CHICAGO (ELCA) -- The church's place in the struggle for environmental justice in the United States was the topic of "Christ is in our Midst!" -- an ecumenical conference sponsored by the National Council of Churches of Christ in the U.S.A. (NCC). About 30 members of the Evangelical Lutheran Church in America (ELCA) were among 300 people from 20 church bodies here May 13-16.
The conference included presentations on current environmental issues, theological and biblical reflections and worship from various traditions. It also included a tour of polluted areas in Chicago. The NCC's Eco-Justice Working Group sponsored the conference.
Dr. Job S. Ebenezer, ELCA director for environmental stewardship and hunger education, Chicago, serves as co-chair of the working group. He said a main focus of the conference was to do together what individual churches could not do on their own.
"We are able to bring together all kinds of ideas," said Ebenezer. "We are able to look at a diverse and rich theology of creation."
A conference including many churches is more affordable, Ebenezer said. "If one denomination wanted to do all these things, it would pay three of four times what we each paid."
"When you go out two by two it's nice to know there are 50 behind you," said Wendy Schlueter, a member of Revelation Lutheran Church, Detroit. "There's so much that can be done for the environment, especially in an urban setting."
Participants took bus tours of waste management facilities and toxic waste sites in the Chicago area. "We were able to listen to those who are struggling with environmental degradation," said Ebenezer, "and how the poor are targeted to live next to them. The dumps were put next to their homes, because it was thought there would not be any objection."

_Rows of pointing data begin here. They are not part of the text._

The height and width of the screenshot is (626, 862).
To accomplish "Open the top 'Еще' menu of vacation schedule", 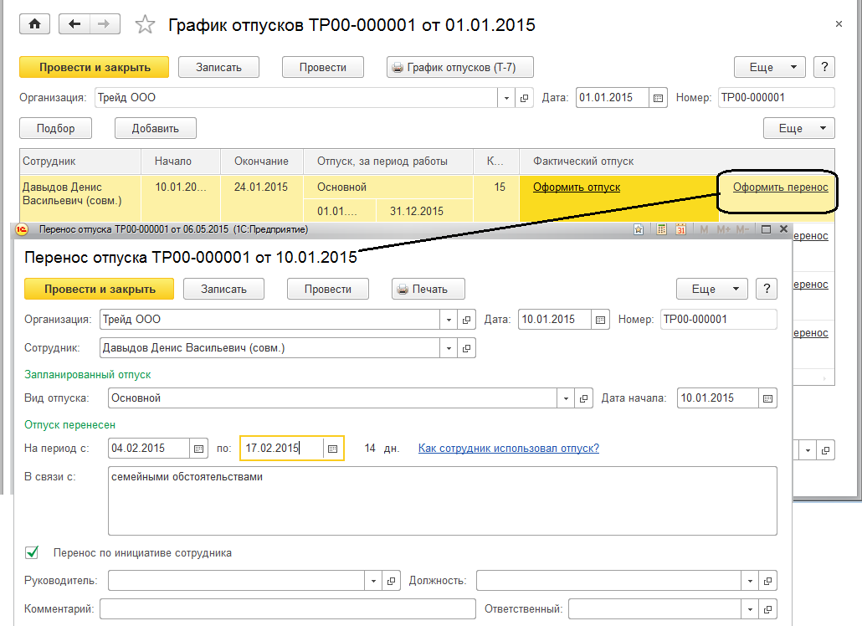I will pos(769,68).
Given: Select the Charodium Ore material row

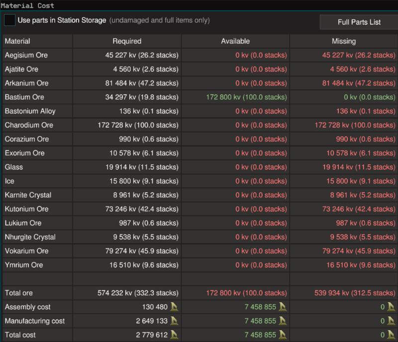Looking at the screenshot, I should [x=200, y=125].
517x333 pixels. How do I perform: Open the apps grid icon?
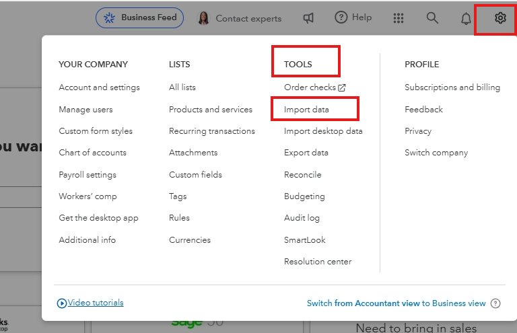399,18
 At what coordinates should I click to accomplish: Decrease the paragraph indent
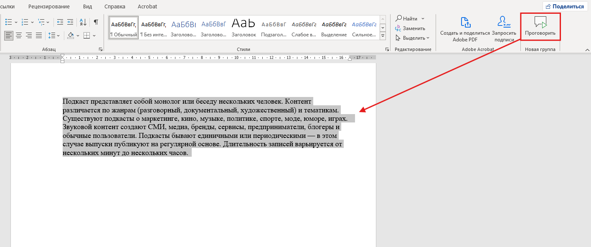[60, 22]
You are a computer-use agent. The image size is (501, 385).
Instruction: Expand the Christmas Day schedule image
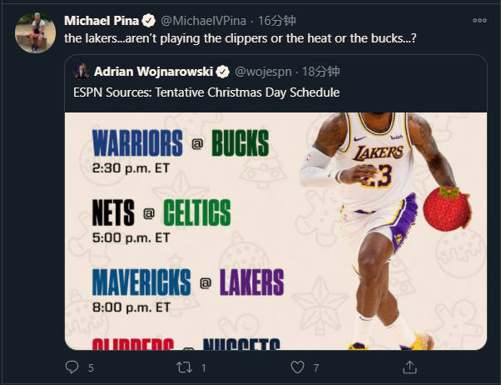(275, 229)
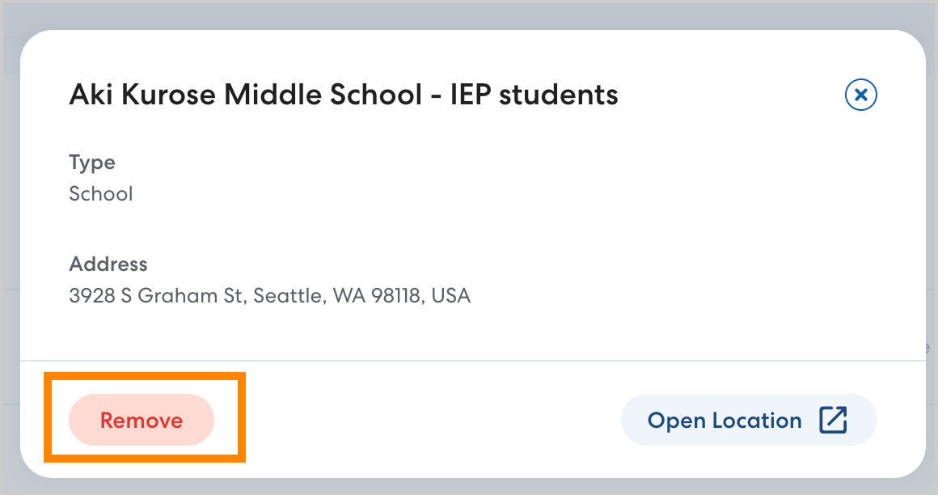Click the red Remove button
Viewport: 938px width, 495px height.
[142, 421]
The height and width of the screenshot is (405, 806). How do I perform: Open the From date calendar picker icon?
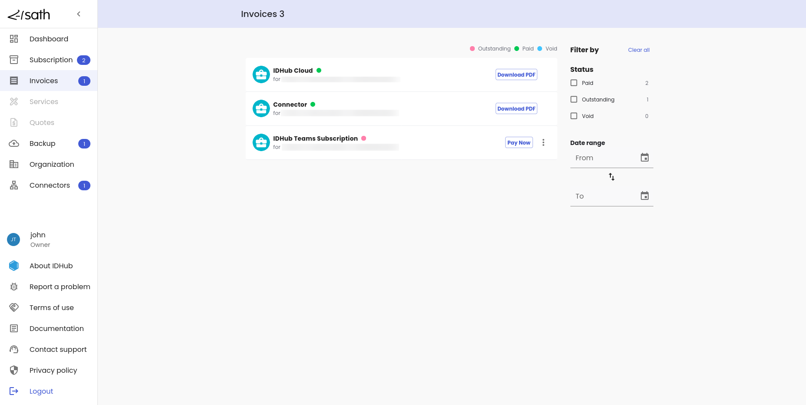click(x=644, y=158)
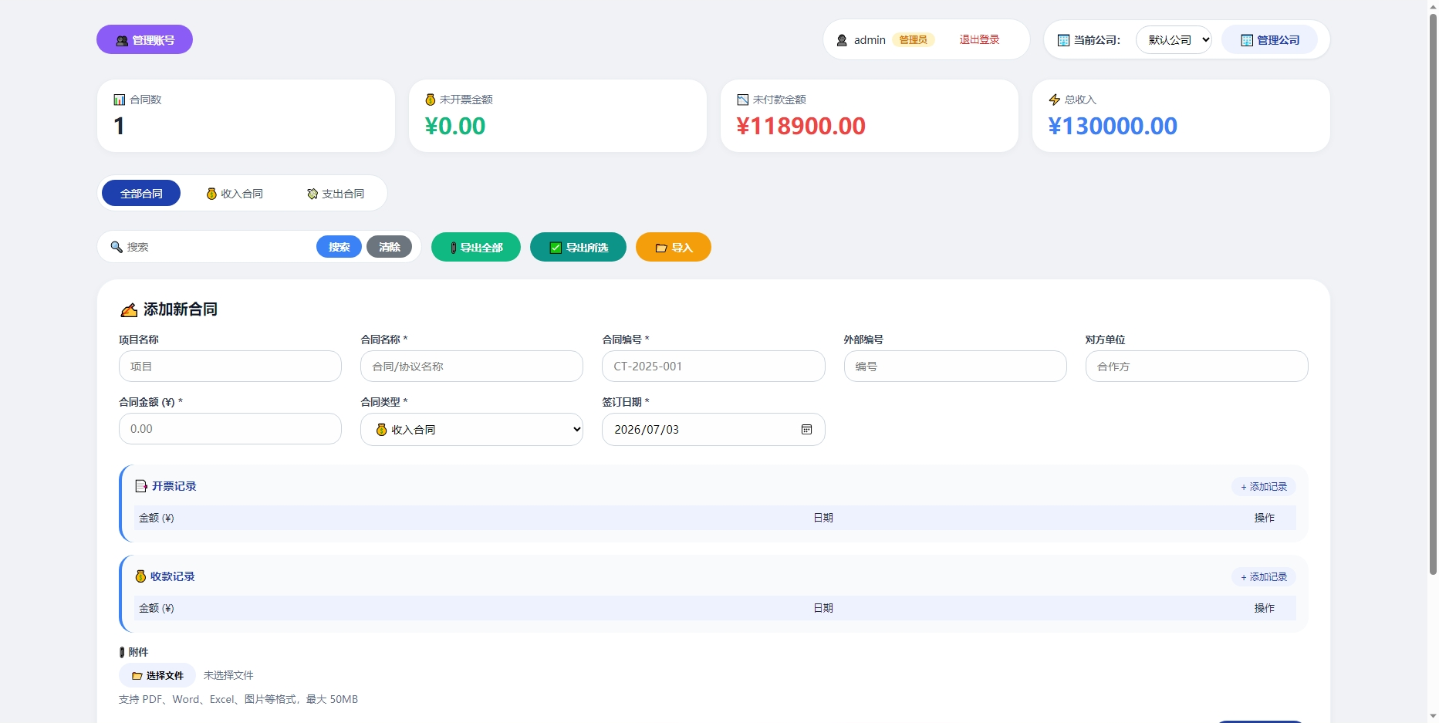
Task: Switch to the 收入合同 tab
Action: (235, 194)
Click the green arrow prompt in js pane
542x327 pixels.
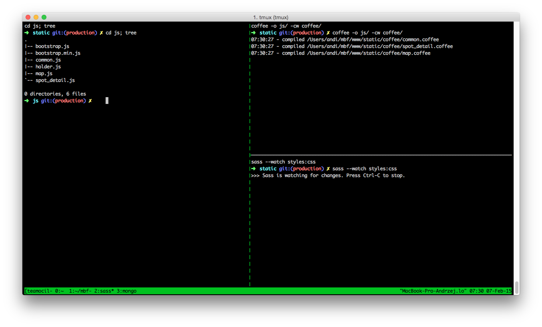click(27, 101)
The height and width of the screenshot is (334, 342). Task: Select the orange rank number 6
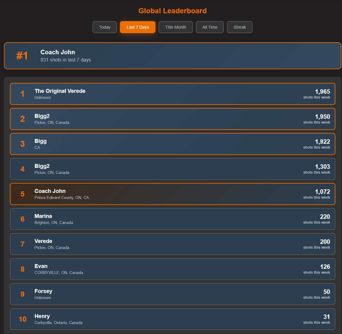[x=22, y=219]
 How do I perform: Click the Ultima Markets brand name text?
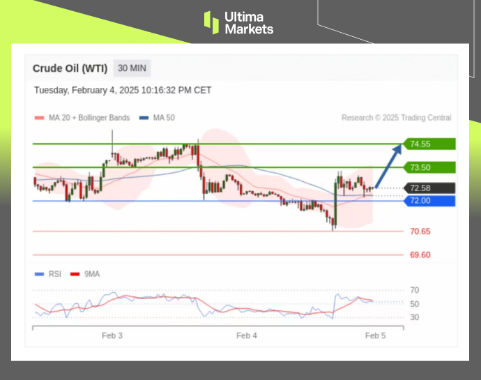249,22
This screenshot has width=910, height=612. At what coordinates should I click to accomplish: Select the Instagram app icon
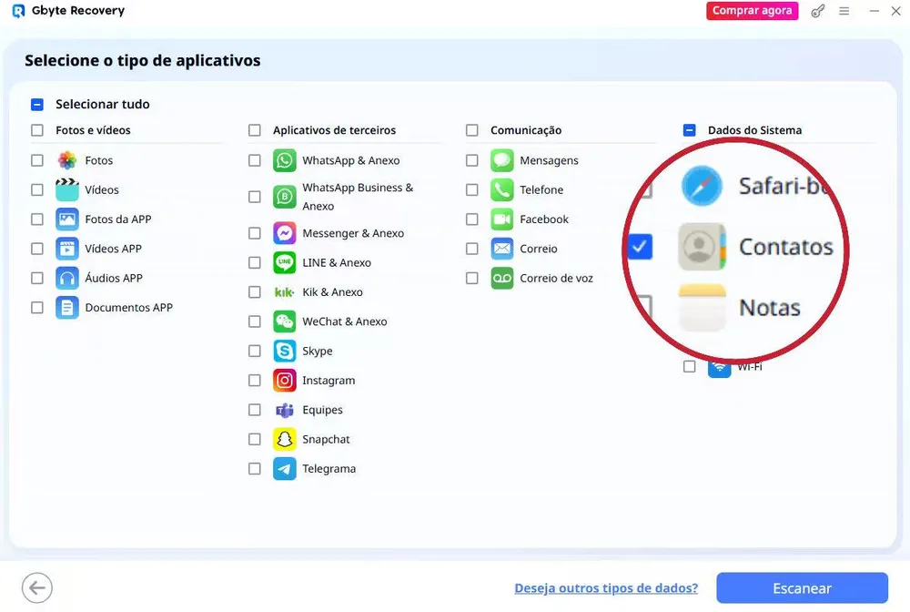point(285,381)
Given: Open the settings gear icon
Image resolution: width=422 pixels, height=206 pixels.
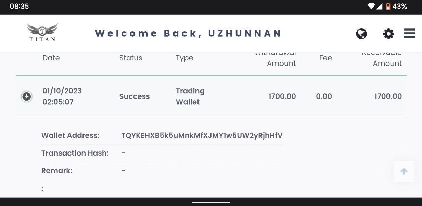Looking at the screenshot, I should [x=388, y=34].
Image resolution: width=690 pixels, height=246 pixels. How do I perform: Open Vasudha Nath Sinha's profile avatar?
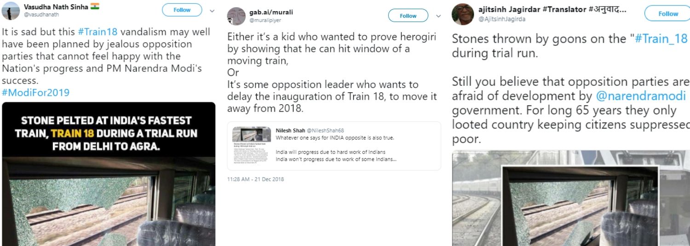9,11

It's important to let the poor know the church stands with them, said Ebenezer. The church must raise objections, he said.
Lutherans at the conference met with Ebenezer to discuss how ELCA congregations can address environmental justice. The meetings provided opportunities for Lutherans with similar interests to meet and learn what other congregations are doing and what other talents are available in their denomination, he said.
Urban gardening, or community-supported agriculture, was one concept with which ELCA members identified, said Ebenezer. Another was Energy Star Congregations.
"We have a garden in the back of our church," said Loretta Curtis-Cook, Genesis Lutheran Church, Detroit. "We are gardening in pools and containers." She is a 4-H program associate for Michigan State University's Cooperative Extension Service.
"The city tore down several homes because they were dilapidated, so we are gardening on the lots," said Curtis-Cook.
After heavy storms destroyed trees in the area, "we planted 50 trees around the church and three adjoining streets," she said.
Energy Star Congregations is an NCC program supported by the U.S. Environmental Protection Agency. Ebenezer is the program's principal investigator. As a matter of Christian stewardship, congregations evaluate their energy use and make changes to reduce consumption.
Augustana Lutheran Church in Chicago is saving $1,200 a year after changing its electricity use in lighting around its church building. The ELCA's Metropolitan Chicago Synod established a revolving loan fund so other churches can do the same.
"If 2,000 congregations made similar renovations it would save $2.4 million that could be used for mission," said Ebenezer.
The Energy Star Congregations program is in its pilot stage, said Ebenezer. In one year he hopes 1,000 congregations of NCC member churches will conduct energy audits. He is also working with ELCA schools, agencies and institutions to reduce energy use by 25 percent.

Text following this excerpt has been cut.